The Telok Ayer Chinese Methodist Church is Singapore's one of the oldest Christian churches. The Telok Ayer Chinese Methodist Church is a Chinese Annual Conference Church. The Telok Ayer Chinese Methodist Church has 2 different locations; one is situated at the Telok Ayer Street in the Downtown Core close to the Chinatown and another one at the Telok Blangah Road. The main building of the Telok Ayer Chinese Methodist Church was constructed in 1924 and the one at the Telok Blangah Road was built in the year 2004.
History of the Telok Ayer Chinese Methodist Church
The congregation of the church at first consisted of the Hokkien speakers. With the arrival of more immigrants from Foochow, Hockchia and Henghua which were the strongholds of the Methodists the Hokkien speakers began leaving the church. This led to the formation of the two Methodist churches, the Hokkien and the Foochow Methodist church. The Hokkien Church came to be known as the Telok Ayer Chinese Methodist Church in 1906. A steward working at the church donated S$10,000 for the construction of a new building for the church. The church was able to procure the adjacent plot which was the property of the Chinese Free School and the Crown with the money given by the steward. Swan and Maclaren, the famous architectural firm was hired to design the building. The Bishop G.H. Bickley laid the foundation stone on 19th January, 1924. The Church was complete by the December of 1924. The Methodist Bishop, Titus Lowe consecrated the church on 11th January, 1925.
The Telok Ayer Chinese Methodist Church is Singapore's one of the oldest Christian churches. It differs significantly from the other traditional churches. It is directed westwards, owing to the odd positioning of the plot unlike the other churches which are skewed to the east. Secondly unlike other churches, this church does not exhibit a cruciform design but displays a Chinese ambience and reflects the period in which it was established.
The Church is an arch-shaped structure with large curved, quasi-Byzantine windows. It is capped with a flowing tiled-roof loggia. The pavilion roof over the building's last storey exhibits the Chinese style of architecture.
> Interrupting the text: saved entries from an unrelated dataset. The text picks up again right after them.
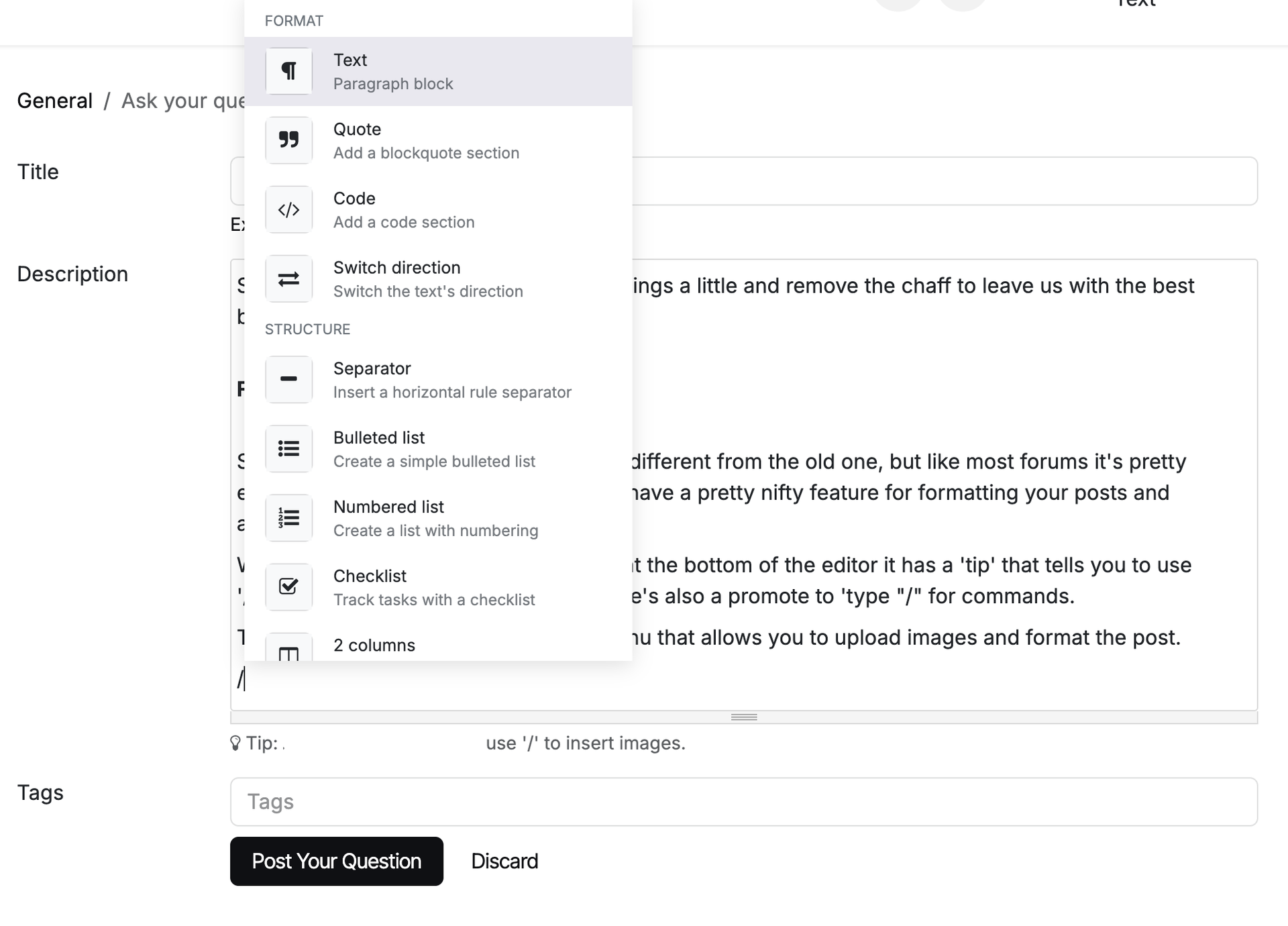Click the Discard link
Screen dimensions: 1288x926
[504, 861]
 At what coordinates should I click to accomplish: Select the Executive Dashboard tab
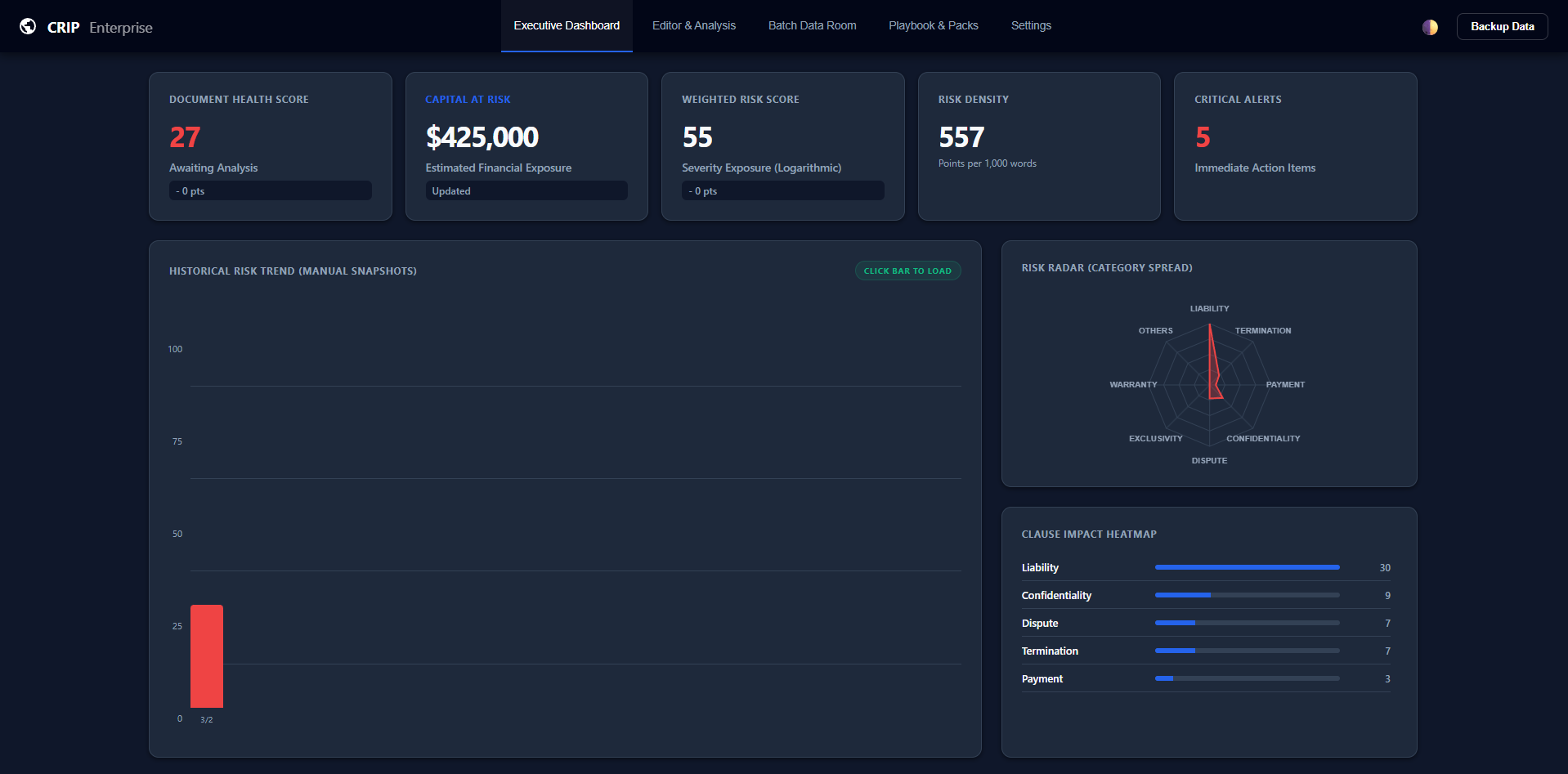567,25
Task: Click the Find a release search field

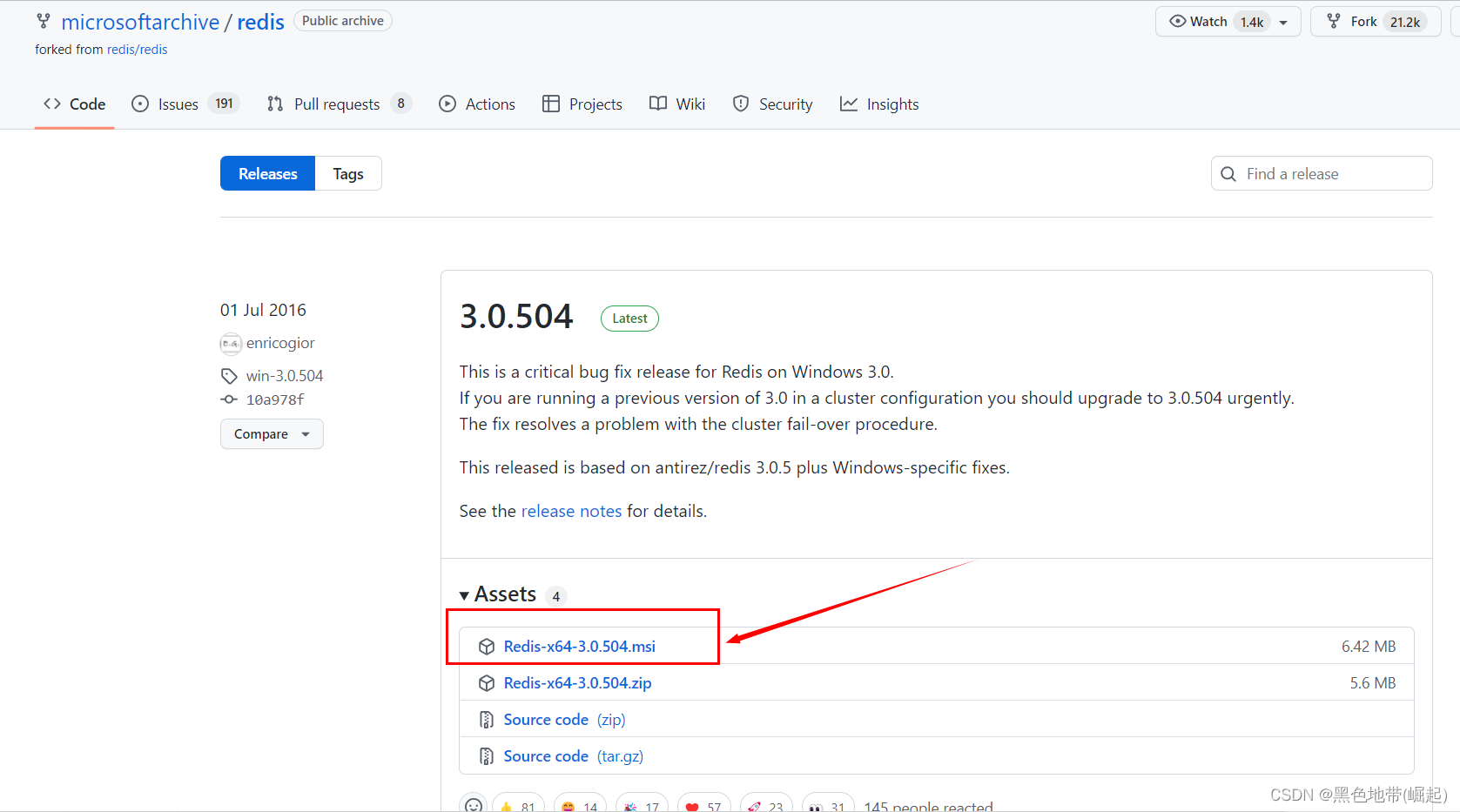Action: [1321, 173]
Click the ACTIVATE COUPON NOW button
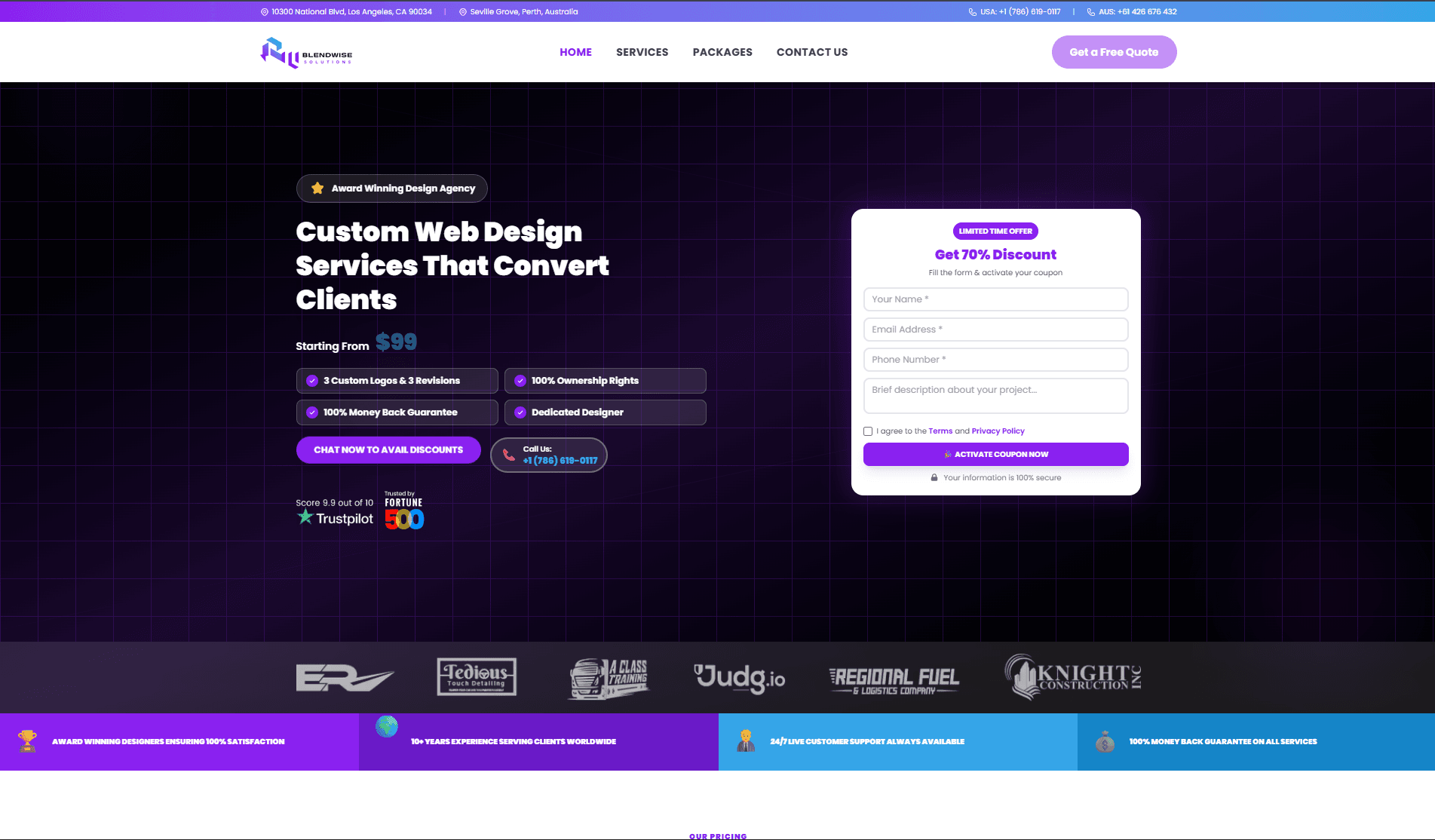 [x=995, y=454]
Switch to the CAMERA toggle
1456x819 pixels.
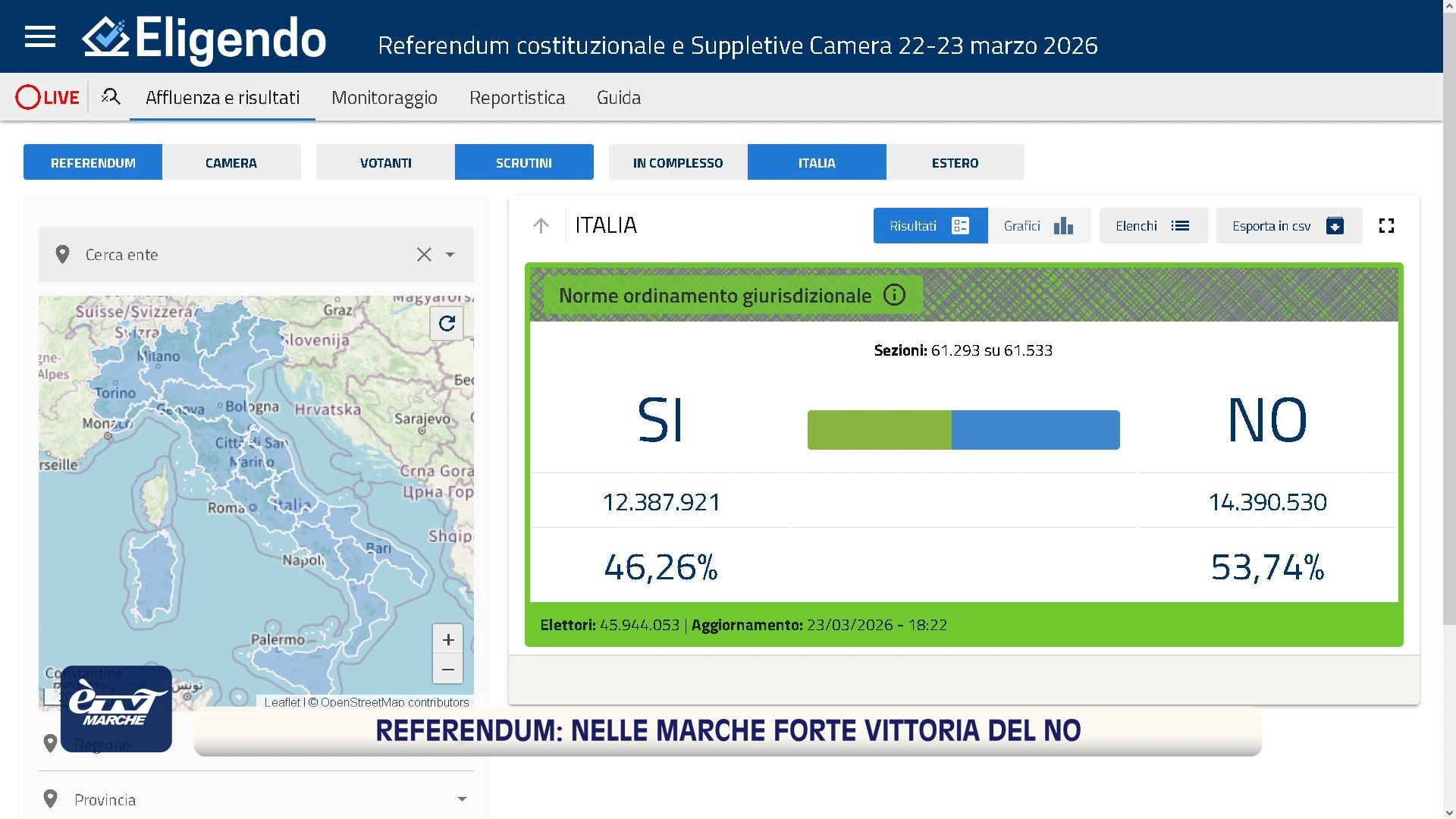(231, 162)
On the west the church has a 5-foot way which makes the church-building a portion of the adjoining street and is linked with the nearby shops of the Telok Ayer Street.
There is an interchanging sequence of columns and piers on the 5 foot stretch of the church-way.
There are 14 different types of vents and windows having various designs and sizes.
Another prominent feature of this church-building is 10 styles of doors.
There are 8 columns having a molded scroll-pattern at the column base and at the joint of the column beam on the first and second storied of the church.
The first floor named after Dr. Benjamin west is used as a multi-purpose room.
The second storey houses the church-sanctuary. Each side of the sanctuary is flanked by large arched windows.
The area within the pavilion is used for prayers.